Il telaio Master è stato uno dei più grandi successi di Ernesto Colnago: sia nelle competizioni su strada, dove ha vinto moltissimo, sia sul piano commerciale, delle vendite (credo sia ancora oggi disponibile nel Catalogo Colnago). Dopo il Master, canto del cigno dell'acciaio, prevarranno altri materiali, in primo luogo il carbonio. La principale caratteristixa distintiva è la sezione non tonda ma cosiddetta "stellare" dei tubi Columbus, definiti come "Gilco Design" (Gilco sta per Gilberto Colombo).
Questa è la prima versione del Master, realizzata da Colnago dal 1984 al 1987: si distingue dalla versione successiva Master Più (cui seguiranno altri, tra cui il Master Olympic e il Light) perché la guaina del freno posteriore è posta sopra il tubo orizzontale del telaio, mentre nel modello successivo passa all'interno del tubo; inoltre le congiunzioni del tubo sterzo nel Master Più hanno un disegno a tre punte, mentre nella prima versione la punta è una (esistono però anche esemplari di Master Più con le congiunzioni ad una punta sola). La forcella è ancora curva: la forcella a steli diritti, denominata "Precisa", equipaggerà il Master solo dalla fine degli anni ottanta.

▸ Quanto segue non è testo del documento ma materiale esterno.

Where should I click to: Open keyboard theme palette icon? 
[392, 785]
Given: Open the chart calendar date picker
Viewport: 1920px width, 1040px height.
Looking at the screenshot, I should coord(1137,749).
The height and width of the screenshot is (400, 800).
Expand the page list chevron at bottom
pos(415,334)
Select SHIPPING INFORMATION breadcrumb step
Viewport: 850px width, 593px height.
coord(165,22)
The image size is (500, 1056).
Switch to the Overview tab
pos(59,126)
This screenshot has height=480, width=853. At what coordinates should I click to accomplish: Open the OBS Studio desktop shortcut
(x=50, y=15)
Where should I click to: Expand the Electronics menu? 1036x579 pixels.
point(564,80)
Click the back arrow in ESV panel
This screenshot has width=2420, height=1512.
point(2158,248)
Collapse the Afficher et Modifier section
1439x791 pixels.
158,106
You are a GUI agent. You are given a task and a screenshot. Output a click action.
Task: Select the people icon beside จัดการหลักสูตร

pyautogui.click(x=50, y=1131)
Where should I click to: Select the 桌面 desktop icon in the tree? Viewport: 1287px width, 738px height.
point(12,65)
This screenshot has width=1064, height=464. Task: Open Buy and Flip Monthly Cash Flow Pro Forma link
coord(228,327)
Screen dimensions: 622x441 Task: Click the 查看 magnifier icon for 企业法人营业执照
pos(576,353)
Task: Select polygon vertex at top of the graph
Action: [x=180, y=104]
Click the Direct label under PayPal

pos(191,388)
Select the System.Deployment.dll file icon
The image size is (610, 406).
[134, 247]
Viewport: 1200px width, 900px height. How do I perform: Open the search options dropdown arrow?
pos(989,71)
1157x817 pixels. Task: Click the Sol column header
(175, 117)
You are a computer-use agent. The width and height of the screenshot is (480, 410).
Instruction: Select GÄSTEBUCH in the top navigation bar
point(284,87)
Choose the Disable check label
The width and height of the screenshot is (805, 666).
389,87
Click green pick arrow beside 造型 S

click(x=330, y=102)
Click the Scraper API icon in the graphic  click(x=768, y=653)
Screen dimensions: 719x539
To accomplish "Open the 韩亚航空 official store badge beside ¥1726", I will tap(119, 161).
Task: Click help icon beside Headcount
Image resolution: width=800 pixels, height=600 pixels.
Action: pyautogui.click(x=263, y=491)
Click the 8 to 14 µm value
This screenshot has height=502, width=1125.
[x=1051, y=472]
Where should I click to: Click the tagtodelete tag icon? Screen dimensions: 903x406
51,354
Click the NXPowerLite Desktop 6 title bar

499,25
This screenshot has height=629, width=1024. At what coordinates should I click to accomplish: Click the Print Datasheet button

A rigore, questa è la sola versione del Master che può essere ammessa alle ciclostoriche; i modelli posteriori sono stati infatti realizzati dopo il 1986. 
Il Campagnolo C-Record è, come ho già scritto in altri articoli, probabilmente il più bel gruppo per biciclette mai realizzato: è particolare sia nel design che nell'accuratezza della lavorazione. Dal punto di vista tecnico, però, segna una fase difficile per la Campagnolo: la fase in cui diventa viva la concorrenza Shimano, che a metà degli anni Ottanta ha già presentato il cambio indicizzato, cui solo più tardi (e con problemi) si adeguerà la casa italiana. Del gruppo C-Record fanno parte anche i freni Delta, che nella prima versione presentavano problemi di funzionamento e per questo furono rapidamente ritirati dal mercato: vengono sostituiti dai Cobalto, che erano gli affidabili freni del gruppo Super Record cui la Campagnolo aggiunge una sorta di gemma di colore, appunto, cobalto. Più avanti, ritorneranno i Delta, migliorati nel funzionamento.